* THE TASK: Each line of the listing below must be retyped as given.

* SUPPLIED RECORDS:
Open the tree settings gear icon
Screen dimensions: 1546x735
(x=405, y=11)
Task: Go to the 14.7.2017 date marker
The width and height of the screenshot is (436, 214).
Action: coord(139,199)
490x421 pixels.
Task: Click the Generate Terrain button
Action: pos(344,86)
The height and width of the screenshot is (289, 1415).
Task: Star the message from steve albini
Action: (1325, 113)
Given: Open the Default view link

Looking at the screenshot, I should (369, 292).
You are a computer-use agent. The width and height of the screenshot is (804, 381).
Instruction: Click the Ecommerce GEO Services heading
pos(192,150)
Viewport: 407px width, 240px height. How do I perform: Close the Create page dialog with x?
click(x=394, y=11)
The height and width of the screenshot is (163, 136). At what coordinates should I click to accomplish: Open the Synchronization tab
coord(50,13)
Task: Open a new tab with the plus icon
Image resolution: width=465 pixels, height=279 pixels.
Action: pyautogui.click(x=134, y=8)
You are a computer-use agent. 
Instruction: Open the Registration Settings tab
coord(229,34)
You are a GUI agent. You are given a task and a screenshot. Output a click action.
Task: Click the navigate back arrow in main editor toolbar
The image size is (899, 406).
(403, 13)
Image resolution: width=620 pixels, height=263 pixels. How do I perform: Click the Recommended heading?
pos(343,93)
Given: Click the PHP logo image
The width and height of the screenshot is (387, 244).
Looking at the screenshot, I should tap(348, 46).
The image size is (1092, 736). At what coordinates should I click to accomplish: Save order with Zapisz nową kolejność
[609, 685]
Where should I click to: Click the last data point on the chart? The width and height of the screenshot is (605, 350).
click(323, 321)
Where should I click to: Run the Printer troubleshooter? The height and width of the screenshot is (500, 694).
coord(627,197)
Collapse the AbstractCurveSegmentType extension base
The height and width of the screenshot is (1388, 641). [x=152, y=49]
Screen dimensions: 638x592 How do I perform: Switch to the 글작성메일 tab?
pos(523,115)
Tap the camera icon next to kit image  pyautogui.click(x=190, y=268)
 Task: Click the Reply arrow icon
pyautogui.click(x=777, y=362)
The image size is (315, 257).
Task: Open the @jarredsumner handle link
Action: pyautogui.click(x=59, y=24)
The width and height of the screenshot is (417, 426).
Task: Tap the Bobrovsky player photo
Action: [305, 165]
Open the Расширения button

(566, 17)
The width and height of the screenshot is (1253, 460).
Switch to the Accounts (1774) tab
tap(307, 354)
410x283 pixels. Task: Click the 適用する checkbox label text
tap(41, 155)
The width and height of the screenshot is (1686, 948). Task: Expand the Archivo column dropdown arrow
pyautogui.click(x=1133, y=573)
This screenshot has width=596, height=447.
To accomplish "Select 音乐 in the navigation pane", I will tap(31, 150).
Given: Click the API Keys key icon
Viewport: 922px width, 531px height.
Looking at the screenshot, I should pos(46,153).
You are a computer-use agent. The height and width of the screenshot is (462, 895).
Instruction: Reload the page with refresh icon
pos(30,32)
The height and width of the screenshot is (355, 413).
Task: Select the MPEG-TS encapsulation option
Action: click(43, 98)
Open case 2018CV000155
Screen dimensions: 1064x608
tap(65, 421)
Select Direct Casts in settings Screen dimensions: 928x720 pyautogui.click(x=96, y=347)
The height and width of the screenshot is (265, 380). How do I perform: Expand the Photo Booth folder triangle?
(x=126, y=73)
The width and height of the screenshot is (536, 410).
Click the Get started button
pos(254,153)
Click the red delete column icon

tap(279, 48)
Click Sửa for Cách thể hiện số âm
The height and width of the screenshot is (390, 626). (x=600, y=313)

* ANSWER TO THIS PROBLEM:
Open the tree settings gear icon
Screen dimensions: 1546x735
(x=405, y=11)
Task: Go to the 14.7.2017 date marker
The width and height of the screenshot is (436, 214).
Action: coord(139,199)
490x421 pixels.
Task: Click the Generate Terrain button
Action: pos(344,86)
The height and width of the screenshot is (289, 1415).
Task: Star the message from steve albini
Action: (1325, 113)
Given: Open the Default view link

Looking at the screenshot, I should (369, 292).
You are a computer-use agent. The width and height of the screenshot is (804, 381).
Instruction: Click the Ecommerce GEO Services heading
pos(192,150)
Viewport: 407px width, 240px height. How do I perform: Close the Create page dialog with x?
click(x=394, y=11)
The height and width of the screenshot is (163, 136). At what coordinates should I click to accomplish: Open the Synchronization tab
coord(50,13)
Task: Open a new tab with the plus icon
Image resolution: width=465 pixels, height=279 pixels.
Action: pyautogui.click(x=134, y=8)
You are a computer-use agent. 
Instruction: Open the Registration Settings tab
coord(229,34)
You are a GUI agent. You are given a task and a screenshot. Output a click action.
Task: Click the navigate back arrow in main editor toolbar
The image size is (899, 406).
(403, 13)
Image resolution: width=620 pixels, height=263 pixels. How do I perform: Click the Recommended heading?
pos(343,93)
Given: Click the PHP logo image
The width and height of the screenshot is (387, 244).
Looking at the screenshot, I should tap(348, 46).
The image size is (1092, 736). At what coordinates should I click to accomplish: Save order with Zapisz nową kolejność
[609, 685]
Where should I click to: Click the last data point on the chart? The width and height of the screenshot is (605, 350).
click(323, 321)
Where should I click to: Run the Printer troubleshooter? The height and width of the screenshot is (500, 694).
coord(627,197)
Collapse the AbstractCurveSegmentType extension base
The height and width of the screenshot is (1388, 641). [x=152, y=49]
Screen dimensions: 638x592 How do I perform: Switch to the 글작성메일 tab?
pos(523,115)
Tap the camera icon next to kit image  pyautogui.click(x=190, y=268)
 Task: Click the Reply arrow icon
pyautogui.click(x=777, y=362)
The image size is (315, 257).
Task: Open the @jarredsumner handle link
Action: pyautogui.click(x=59, y=24)
The width and height of the screenshot is (417, 426).
Task: Tap the Bobrovsky player photo
Action: [305, 165]
Open the Расширения button

(566, 17)
The width and height of the screenshot is (1253, 460).
Switch to the Accounts (1774) tab
tap(307, 354)
410x283 pixels. Task: Click the 適用する checkbox label text
tap(41, 155)
The width and height of the screenshot is (1686, 948). Task: Expand the Archivo column dropdown arrow
pyautogui.click(x=1133, y=573)
This screenshot has width=596, height=447.
To accomplish "Select 音乐 in the navigation pane", I will tap(31, 150).
Given: Click the API Keys key icon
Viewport: 922px width, 531px height.
Looking at the screenshot, I should pos(46,153).
You are a computer-use agent. The height and width of the screenshot is (462, 895).
Instruction: Reload the page with refresh icon
pos(30,32)
The height and width of the screenshot is (355, 413).
Task: Select the MPEG-TS encapsulation option
Action: click(43, 98)
Open case 2018CV000155
Screen dimensions: 1064x608
tap(65, 421)
Select Direct Casts in settings Screen dimensions: 928x720 pyautogui.click(x=96, y=347)
The height and width of the screenshot is (265, 380). How do I perform: Expand the Photo Booth folder triangle?
(x=126, y=73)
The width and height of the screenshot is (536, 410).
Click the Get started button
pos(254,153)
Click the red delete column icon

tap(279, 48)
Click Sửa for Cách thể hiện số âm
The height and width of the screenshot is (390, 626). (x=600, y=313)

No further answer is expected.